**ABOUT THIS TASK:** Set down nothing but the lines from the one containing "Given: Expand Integrating" to the final line of the material, exactly as written, and drop the pictures.

**SUPPLIED RECORDS:**
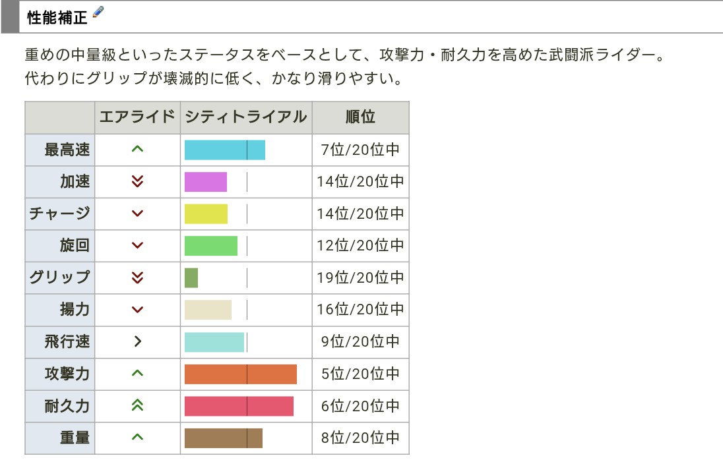Screen dimensions: 723x464
Task: Click the green up arrow for 最高速
Action: 137,150
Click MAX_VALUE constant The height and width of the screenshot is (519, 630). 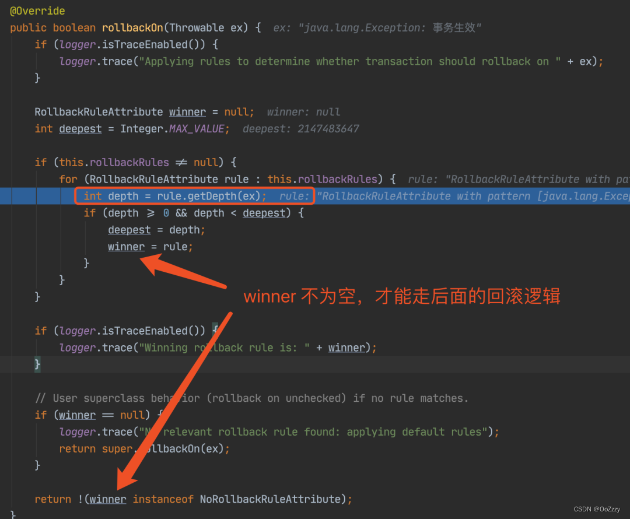click(197, 129)
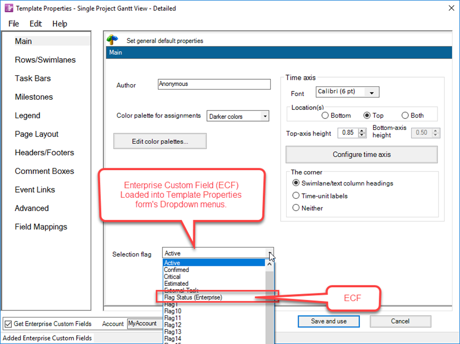Increase Top-axis height with up arrow

[362, 130]
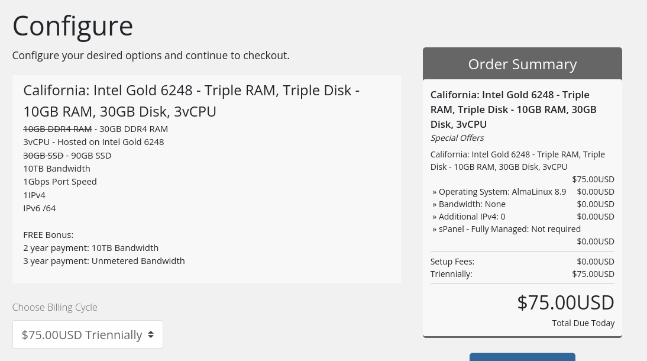Image resolution: width=647 pixels, height=361 pixels.
Task: Click the Order Summary header bar
Action: coord(522,64)
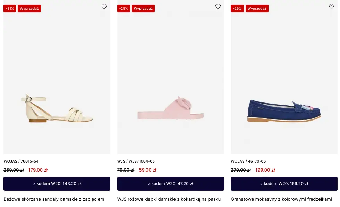Favorite the beige leather sandals with heart icon

coord(104,7)
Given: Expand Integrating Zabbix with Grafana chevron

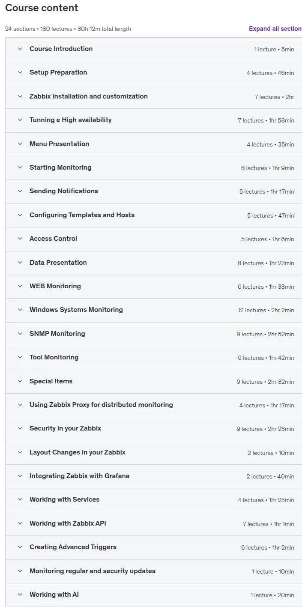Looking at the screenshot, I should [x=20, y=476].
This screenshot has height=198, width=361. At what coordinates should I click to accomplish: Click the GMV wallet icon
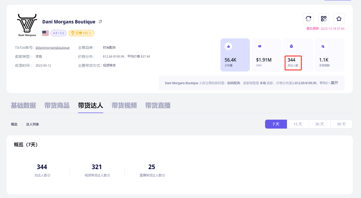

**EXERCISE OUTPUT:**
Given: Expand Integrating Zabbix with Grafana chevron

Looking at the screenshot, I should [x=20, y=476].
This screenshot has height=198, width=361. At what coordinates should I click to accomplish: Click the GMV wallet icon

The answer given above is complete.